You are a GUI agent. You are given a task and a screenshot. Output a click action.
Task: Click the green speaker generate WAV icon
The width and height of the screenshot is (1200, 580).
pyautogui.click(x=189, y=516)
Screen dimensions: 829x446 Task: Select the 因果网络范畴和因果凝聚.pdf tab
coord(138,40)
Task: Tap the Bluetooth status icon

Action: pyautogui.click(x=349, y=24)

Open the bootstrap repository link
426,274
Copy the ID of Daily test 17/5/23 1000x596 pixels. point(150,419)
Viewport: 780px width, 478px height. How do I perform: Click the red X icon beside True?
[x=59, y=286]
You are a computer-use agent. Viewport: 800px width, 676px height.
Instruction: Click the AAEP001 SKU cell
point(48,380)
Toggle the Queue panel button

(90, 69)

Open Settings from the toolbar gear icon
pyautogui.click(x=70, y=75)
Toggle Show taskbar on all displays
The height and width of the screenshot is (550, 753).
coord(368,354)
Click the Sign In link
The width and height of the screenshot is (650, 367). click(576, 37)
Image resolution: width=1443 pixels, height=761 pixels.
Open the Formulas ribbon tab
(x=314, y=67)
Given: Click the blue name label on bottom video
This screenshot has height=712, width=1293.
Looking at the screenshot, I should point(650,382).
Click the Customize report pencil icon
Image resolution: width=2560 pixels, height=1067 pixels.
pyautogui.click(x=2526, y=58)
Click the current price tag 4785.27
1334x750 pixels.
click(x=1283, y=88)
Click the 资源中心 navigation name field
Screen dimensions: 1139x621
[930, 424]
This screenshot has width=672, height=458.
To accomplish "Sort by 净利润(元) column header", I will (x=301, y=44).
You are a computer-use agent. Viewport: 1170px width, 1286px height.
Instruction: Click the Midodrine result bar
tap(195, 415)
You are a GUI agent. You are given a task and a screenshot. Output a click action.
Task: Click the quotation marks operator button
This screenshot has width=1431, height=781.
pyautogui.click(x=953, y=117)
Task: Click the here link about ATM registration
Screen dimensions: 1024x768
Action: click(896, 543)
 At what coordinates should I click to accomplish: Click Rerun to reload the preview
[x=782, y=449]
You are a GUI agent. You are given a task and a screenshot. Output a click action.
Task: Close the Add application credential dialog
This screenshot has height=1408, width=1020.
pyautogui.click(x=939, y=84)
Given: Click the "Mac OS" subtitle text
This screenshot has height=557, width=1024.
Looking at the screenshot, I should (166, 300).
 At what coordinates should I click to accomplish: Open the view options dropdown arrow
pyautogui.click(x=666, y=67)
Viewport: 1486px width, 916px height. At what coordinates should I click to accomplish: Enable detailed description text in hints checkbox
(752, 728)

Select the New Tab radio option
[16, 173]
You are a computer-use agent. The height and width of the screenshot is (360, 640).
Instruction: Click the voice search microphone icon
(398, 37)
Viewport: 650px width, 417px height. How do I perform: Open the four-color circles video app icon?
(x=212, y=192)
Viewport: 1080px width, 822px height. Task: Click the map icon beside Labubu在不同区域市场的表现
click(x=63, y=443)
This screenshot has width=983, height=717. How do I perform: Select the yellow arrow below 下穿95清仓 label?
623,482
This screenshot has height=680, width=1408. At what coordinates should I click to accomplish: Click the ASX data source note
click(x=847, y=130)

_ _ _ _ _

• **Assignment**
Only lines with the word "computer" belong in the answer; copy each of them from the material above.

• **Output of the exercise**
You are a computer-use agent. Viewport: 800px width, 676px height.
You are a computer-use agent. Viewport: 1170px width, 1286px height.
You are a computer-use agent. The height and width of the screenshot is (360, 640).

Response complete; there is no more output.